Klachten van platen en/of schroeven
Sommige patiënten hebben last van met name de plaat aan de buitenkant van de enkel. Dit wordt met name ervaren bij het dragen van hoger schoeisel en wordt veroorzaakt door het feit dat er weinig weefsel tussen de huid en het bot zit. Hierdoor komt de plaat relatief ondiep te liggen waardoor deze soms voelbaar is en soms klachten geeft. Het is dan raadzaam om de plaat in de toekomst te laten verwijderen. Dit gebeurt meestal pas na 9 tot 12 maanden wanneer het bot volledig genezen is. Het is een kleine operatie waarna patiënten direct weer mogen lopen. Aangeraden wordt wel om de eerste week weer met krukken te lopen. De kans op infecties is hoger (14%) dan bij het inbrengen van het materiaal (3%) ondanks het geven van antibiotica. Dit wordt mogelijk veroorzaakt door littekenweefsel. Hierom moet altijd goed worden afgewogen of de plaat wel verwijderd dient te worden.
Peesontstekingen:
Uitstekende plaatjes of schroefjes kunnen soms tot pees-irritaties leiden. Hiervoor kan uw chirurg een injectie geven met ontstekingsremmende medicatie. Dit helpt vaak goed. Wanneer er echter sprake is van aanhoudende / terugkerende klachten, kan overwogen worden om het materiaal in de toekomst te laten verwijderen (zie hierboven).
Stijfheidsklachten:
Doordat het kraakbeen soms beschadigd is, kan de enkel blijvend stijfheid oplopen. Meestal bemerkt u dit niet in het dagelijks functioneren. In uiterste gevallen kan dit leiden tot vervroegde slijtage, stijfheid en pijnklachten. Fysiotherapie kan hierbij helpen. Soms is aanvullend onderzoek in de vorm van een scan of kijkoperatie nodig om te zien wat het probleem veroorzaakt.

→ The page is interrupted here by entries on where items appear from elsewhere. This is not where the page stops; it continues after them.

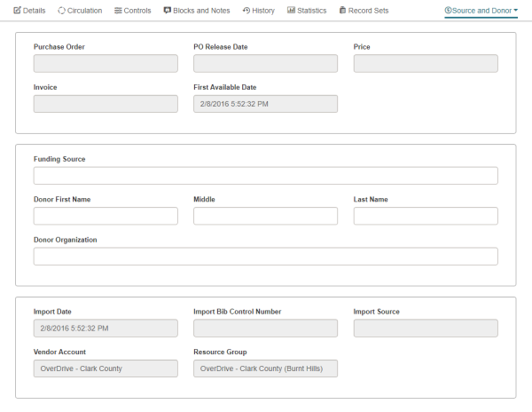Focus the Donor First Name field
The image size is (532, 412).
tap(106, 216)
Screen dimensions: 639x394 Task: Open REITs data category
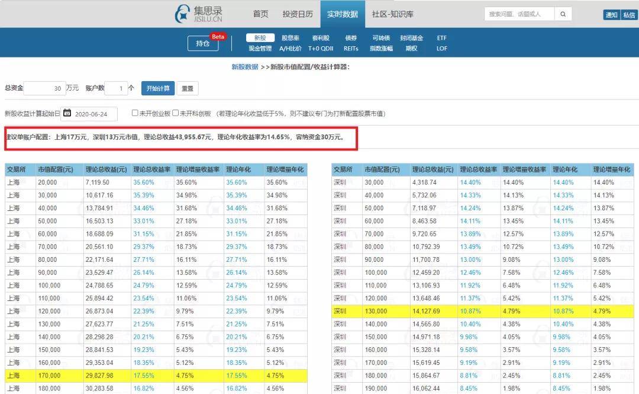[351, 49]
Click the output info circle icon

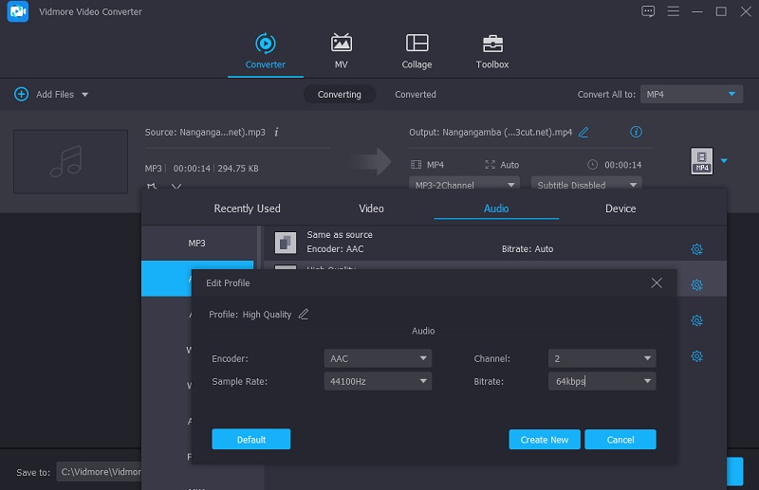637,133
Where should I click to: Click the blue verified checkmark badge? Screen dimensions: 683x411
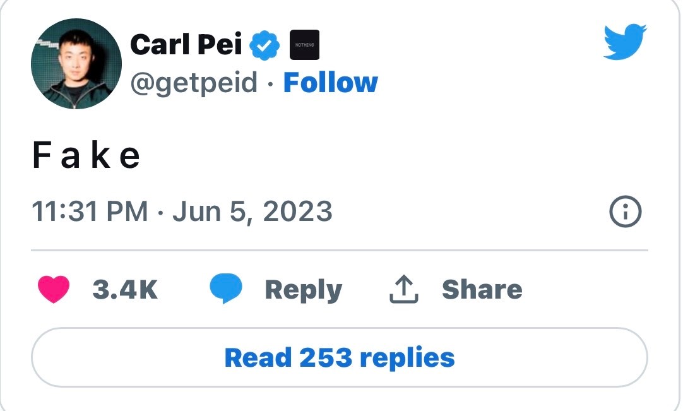265,45
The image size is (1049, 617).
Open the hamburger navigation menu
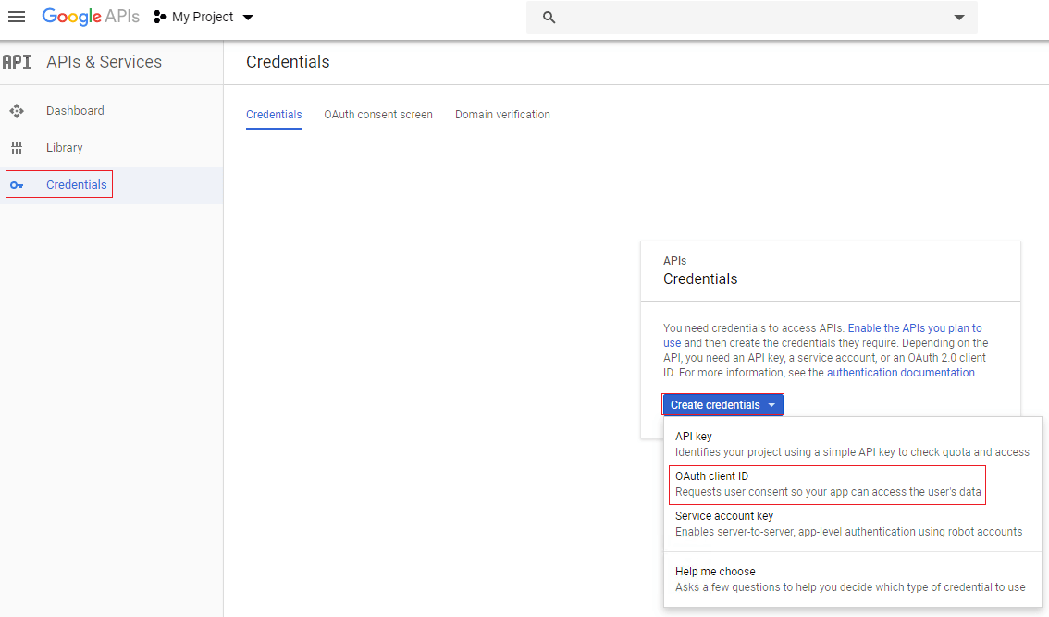(x=17, y=18)
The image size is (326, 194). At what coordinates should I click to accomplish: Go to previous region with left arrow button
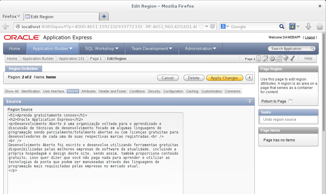pos(249,78)
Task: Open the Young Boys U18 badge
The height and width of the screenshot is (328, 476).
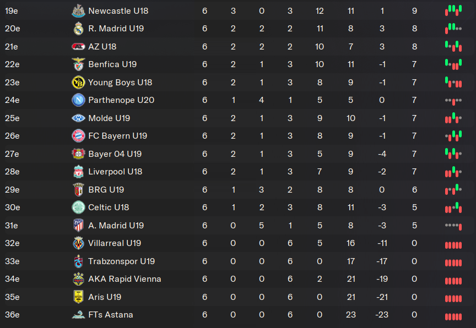Action: 78,83
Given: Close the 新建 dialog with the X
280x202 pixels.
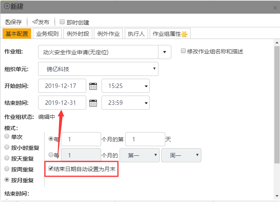Looking at the screenshot, I should coord(274,7).
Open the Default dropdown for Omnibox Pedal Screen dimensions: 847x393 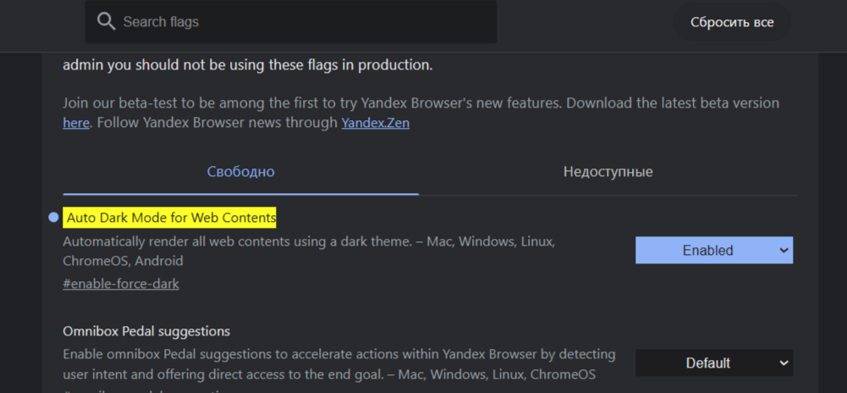coord(713,363)
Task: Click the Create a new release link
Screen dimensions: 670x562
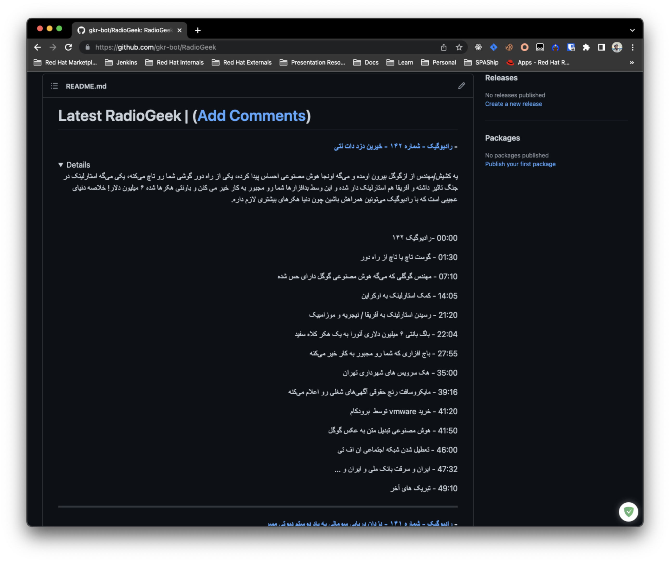Action: coord(513,104)
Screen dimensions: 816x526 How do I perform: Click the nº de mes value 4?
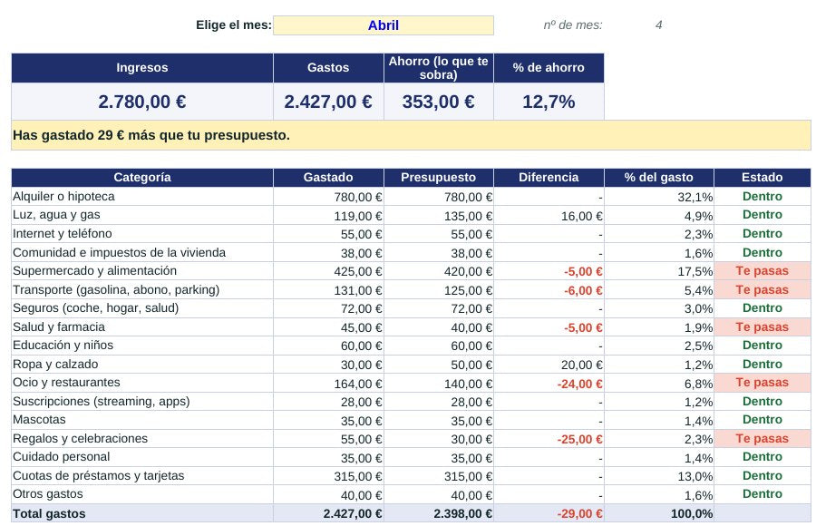[x=658, y=25]
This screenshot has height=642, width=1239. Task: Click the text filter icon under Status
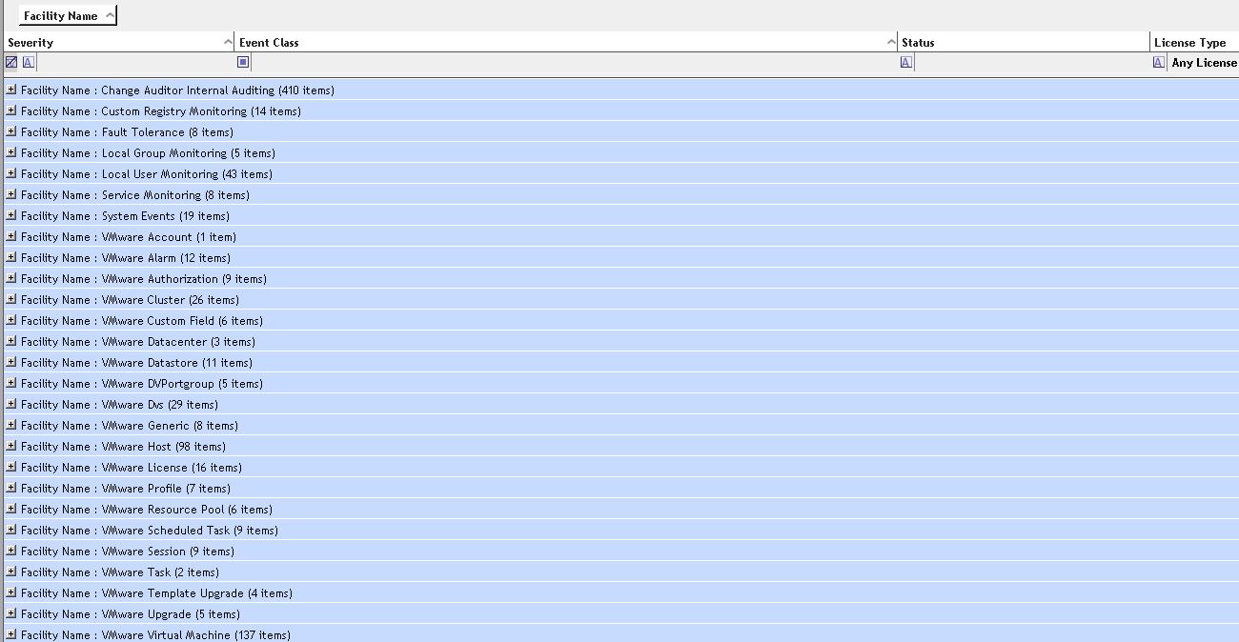(905, 63)
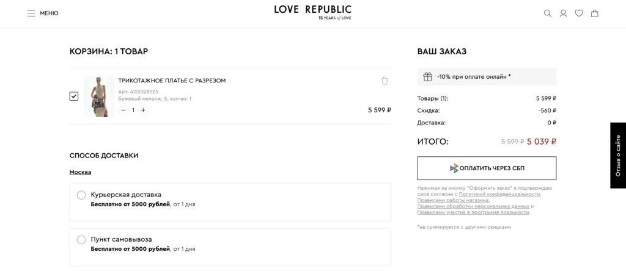Open the wishlist heart icon
This screenshot has width=626, height=271.
click(579, 13)
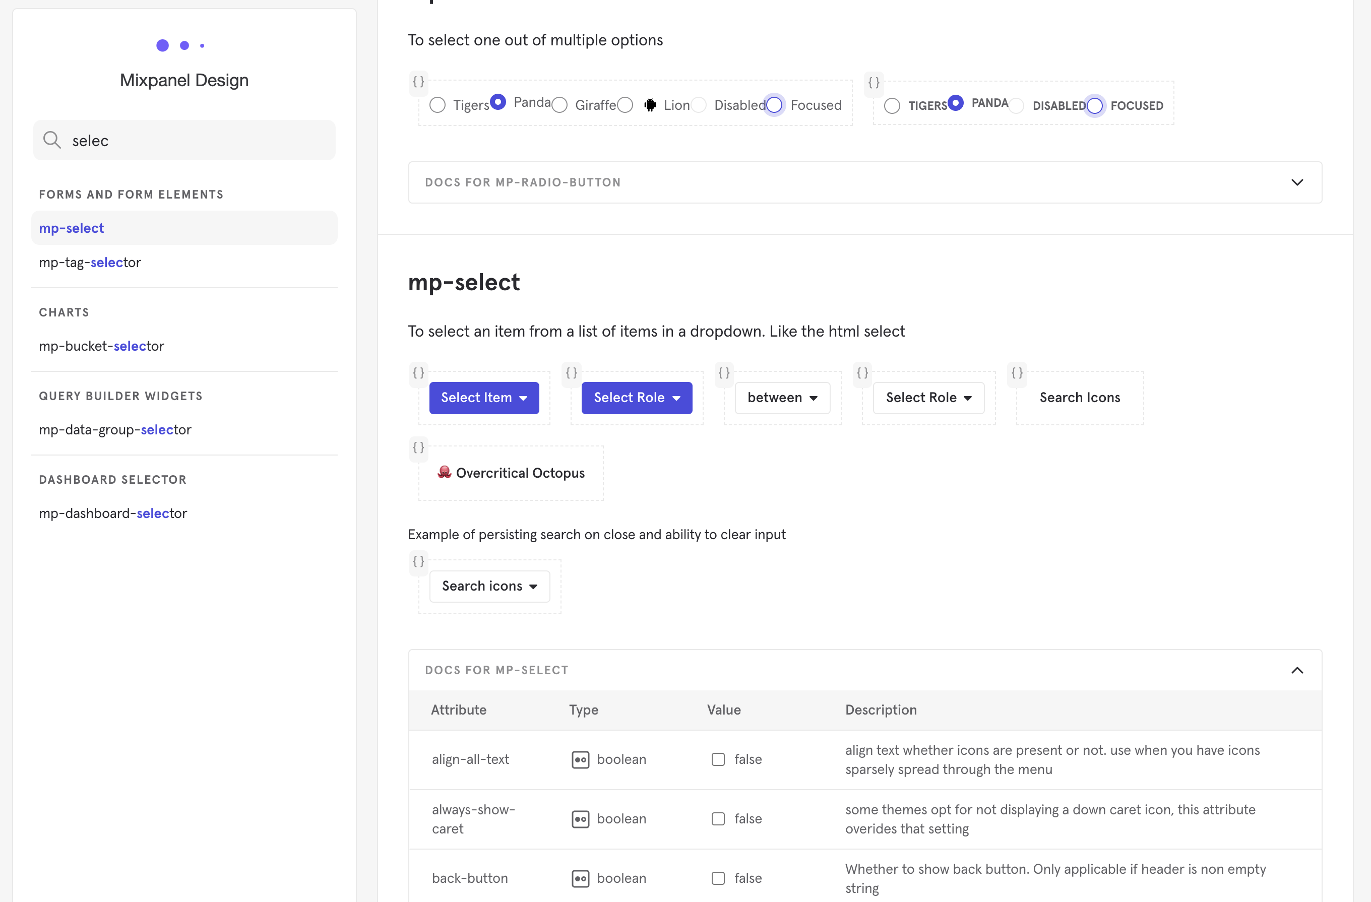Open the between dropdown
The image size is (1371, 902).
pyautogui.click(x=782, y=398)
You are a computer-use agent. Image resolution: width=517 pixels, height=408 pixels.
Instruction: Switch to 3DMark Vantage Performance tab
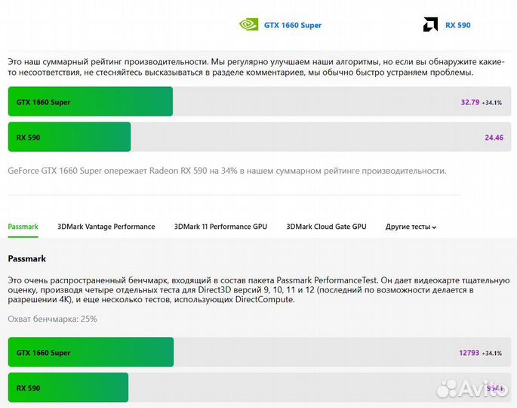[x=106, y=227]
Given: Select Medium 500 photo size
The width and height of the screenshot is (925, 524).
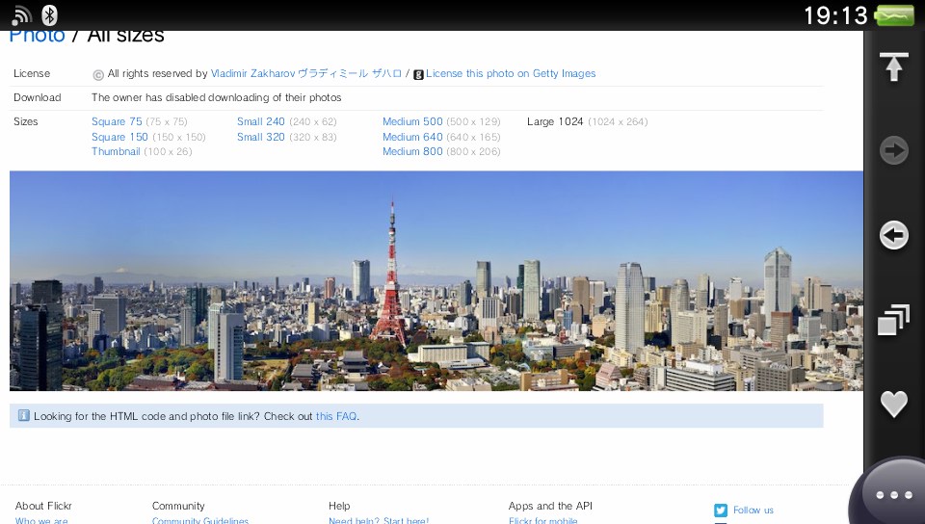Looking at the screenshot, I should click(x=412, y=122).
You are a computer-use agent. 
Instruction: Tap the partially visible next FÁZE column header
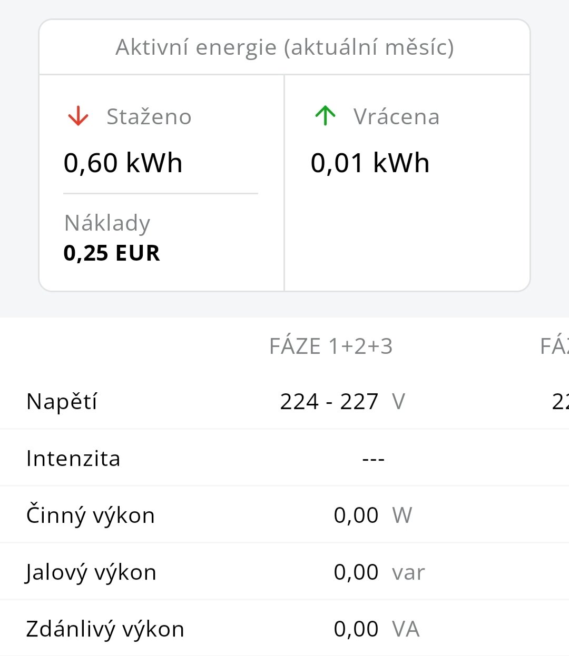tap(554, 346)
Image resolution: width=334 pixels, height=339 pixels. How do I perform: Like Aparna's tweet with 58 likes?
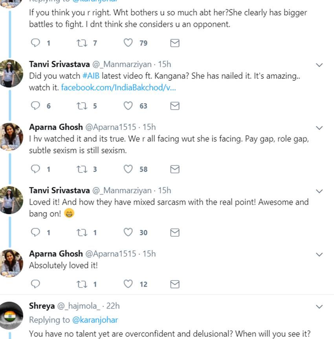pos(128,169)
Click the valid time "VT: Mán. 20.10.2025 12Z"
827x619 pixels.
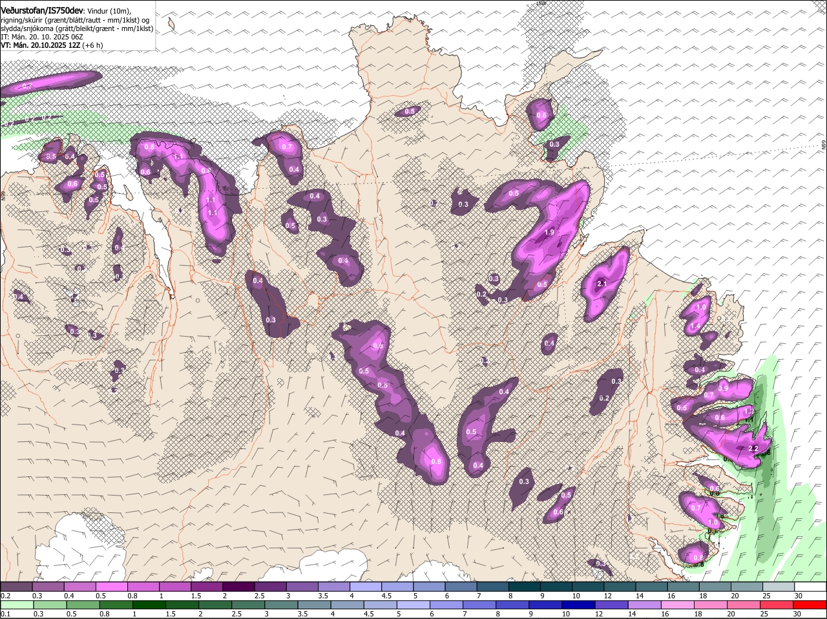click(x=40, y=45)
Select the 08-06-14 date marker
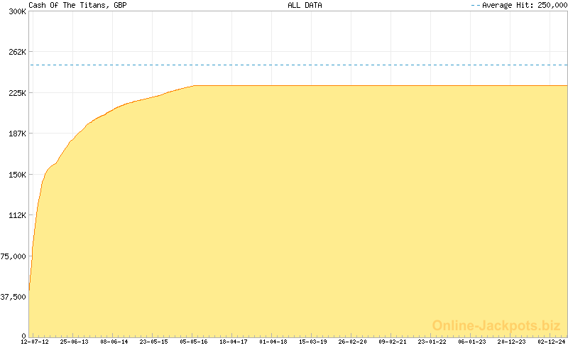Image resolution: width=568 pixels, height=348 pixels. pyautogui.click(x=114, y=342)
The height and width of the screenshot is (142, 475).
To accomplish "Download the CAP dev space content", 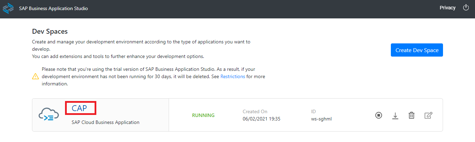I will [395, 116].
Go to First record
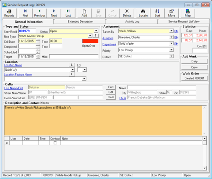The image size is (212, 179). (25, 13)
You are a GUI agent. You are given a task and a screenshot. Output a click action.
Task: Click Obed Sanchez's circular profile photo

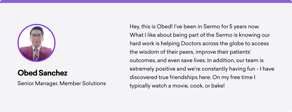(x=37, y=43)
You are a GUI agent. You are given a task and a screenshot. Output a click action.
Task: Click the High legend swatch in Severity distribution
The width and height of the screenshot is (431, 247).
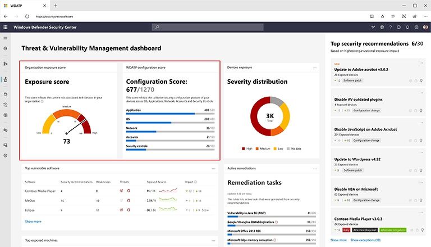click(243, 149)
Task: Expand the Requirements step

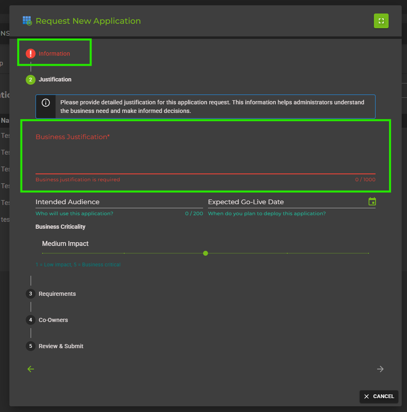Action: (57, 293)
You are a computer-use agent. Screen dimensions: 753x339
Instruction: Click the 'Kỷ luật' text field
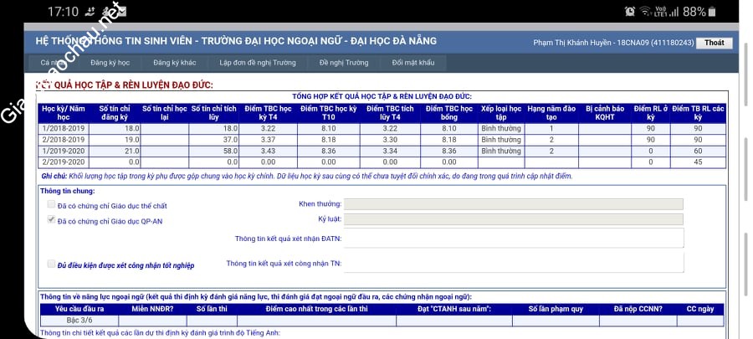[514, 219]
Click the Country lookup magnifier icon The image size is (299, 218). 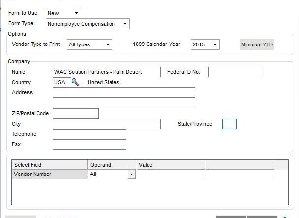(75, 82)
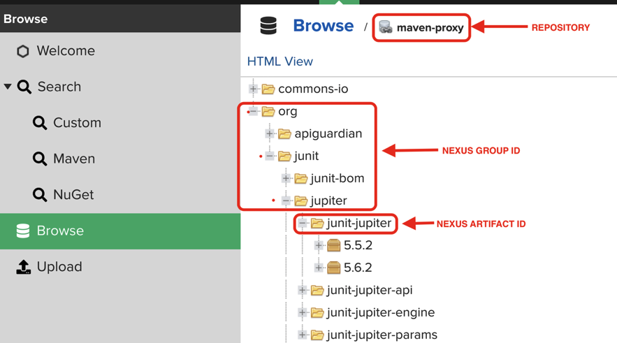
Task: Select the junit-jupiter-api tree item
Action: [x=369, y=290]
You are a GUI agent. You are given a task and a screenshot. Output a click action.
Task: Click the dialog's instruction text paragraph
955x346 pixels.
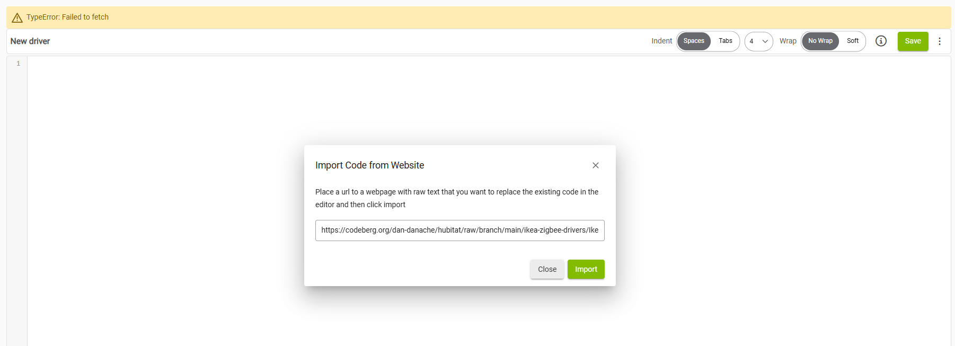456,198
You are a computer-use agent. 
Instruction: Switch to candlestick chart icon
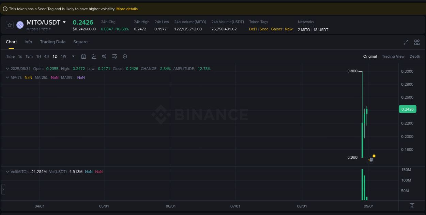point(104,56)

Kraakbeenschade / losliggend kraakbeen:
Door het ongeval kan er kraakbeenschade optreden naast de breuk. Dit wordt niet gezien op röntgenfoto's of CT-scans. Soms wordt dit achteraf geconstateerd wanneer iemand klachten houdt van voornamelijk slotklachten (de enkel kan plotseling niet meer bewogen worden). Dan zal een aanvullende MRI en/of kijkoperatie plaatsvinden.
Enkelbandletsel
Vaak zijn door het ongeval ook de enkelbanden beschadigd. Deze worden met de rust (gips of drukverband na operatie) mee behandeld en behoeven geen operatief herstel. Enkelbanden herstellen met rust.